• _WHAT YOU WILL DO_: Reproduce the items from the line containing "You are a computer-use agent. Image" through the line containing "click(x=1746, y=114)", both lines included, adding 80 to every coordinate given in the answers and omitting the pictures.

• _DATA IN THIS EXERCISE_:
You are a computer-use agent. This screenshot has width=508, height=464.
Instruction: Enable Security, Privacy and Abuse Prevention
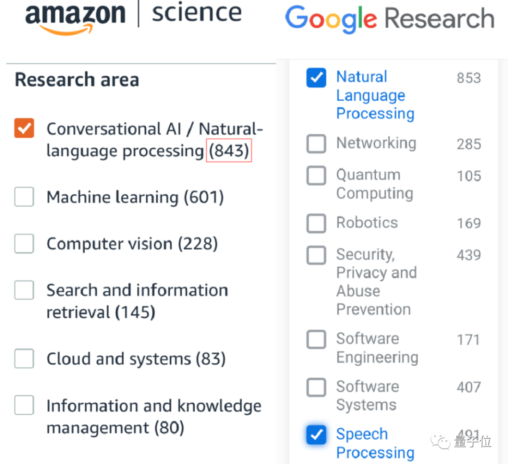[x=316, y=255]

---

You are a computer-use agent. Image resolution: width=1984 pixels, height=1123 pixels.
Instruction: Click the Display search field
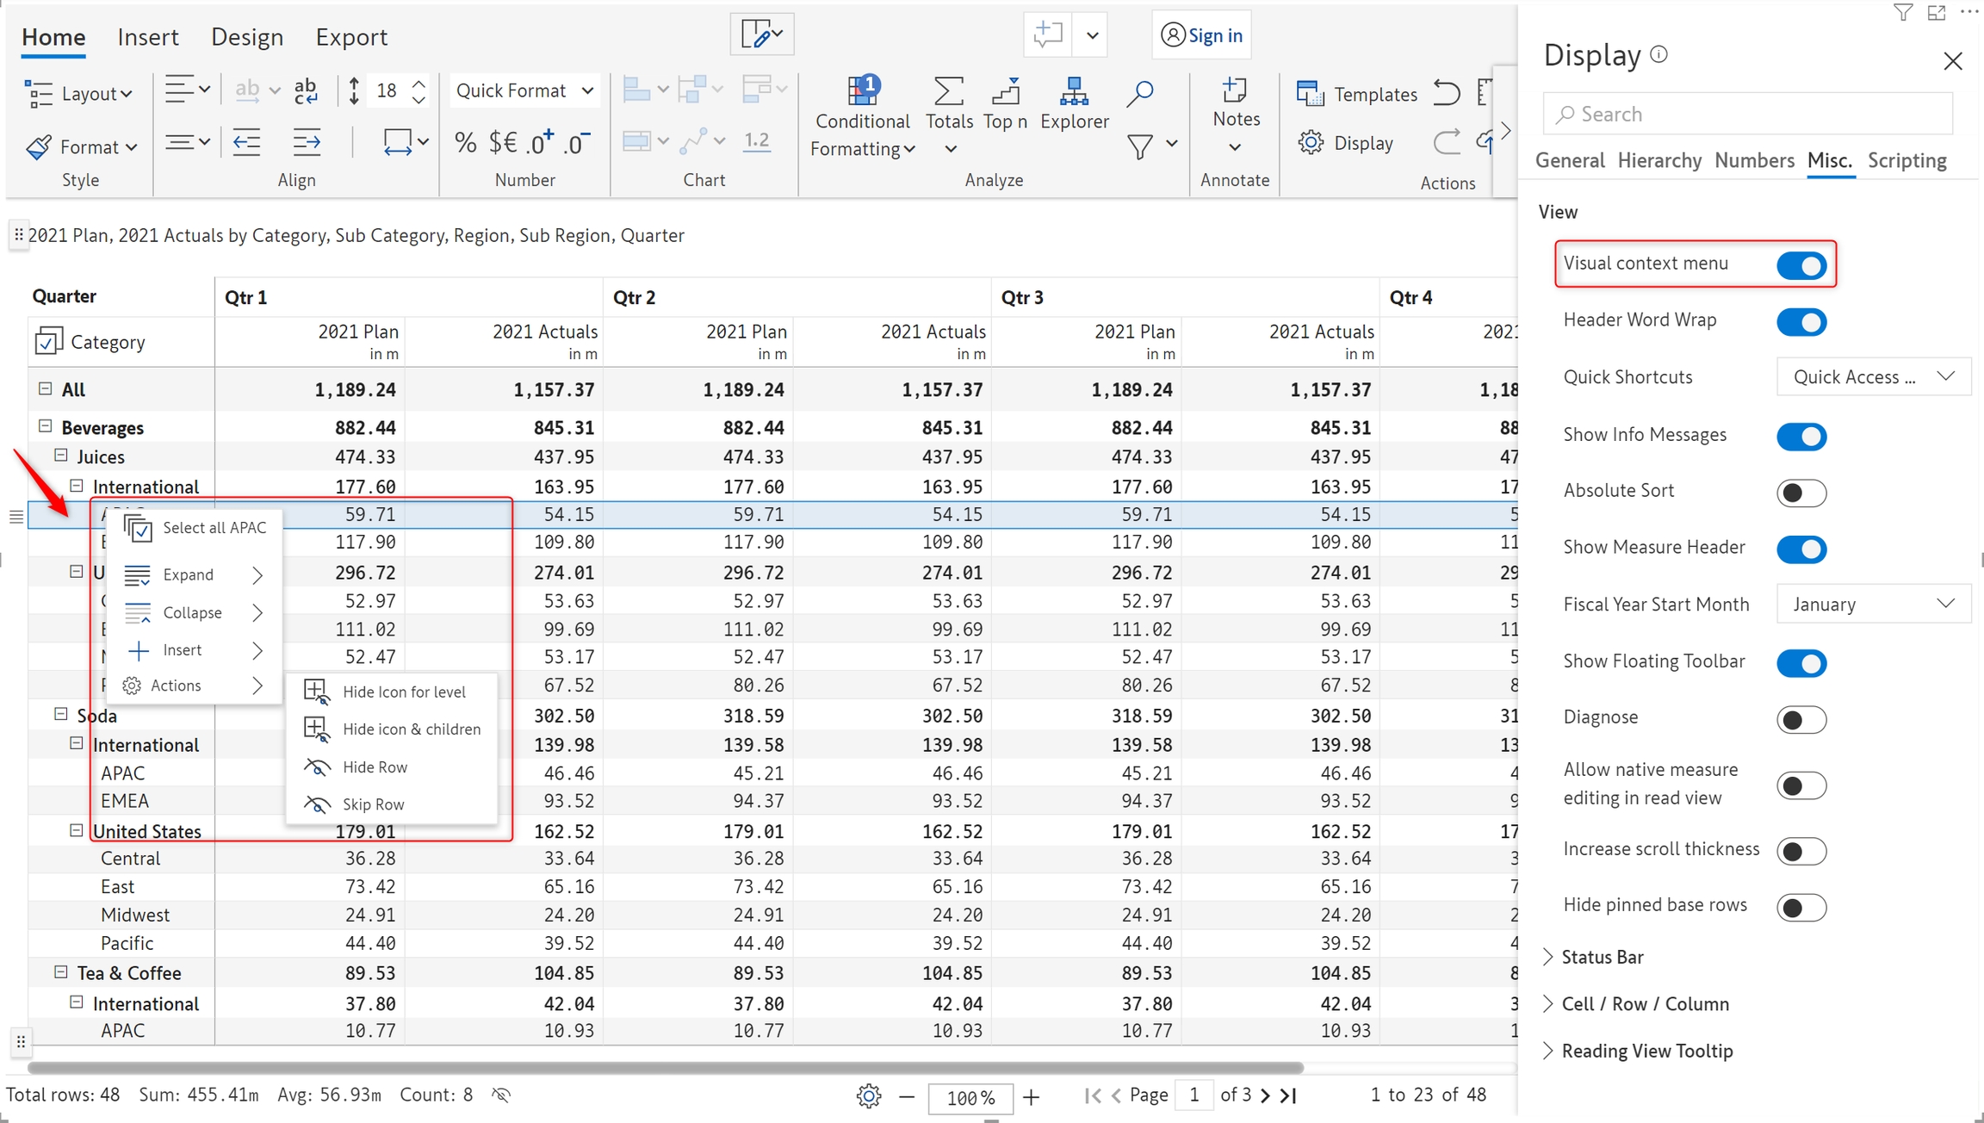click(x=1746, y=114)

• _PROBLEM SOLUTION_:
You are a computer-use agent. Image resolution: width=1984 pixels, height=1123 pixels.
Instruction: Click the Display search field
click(x=1826, y=194)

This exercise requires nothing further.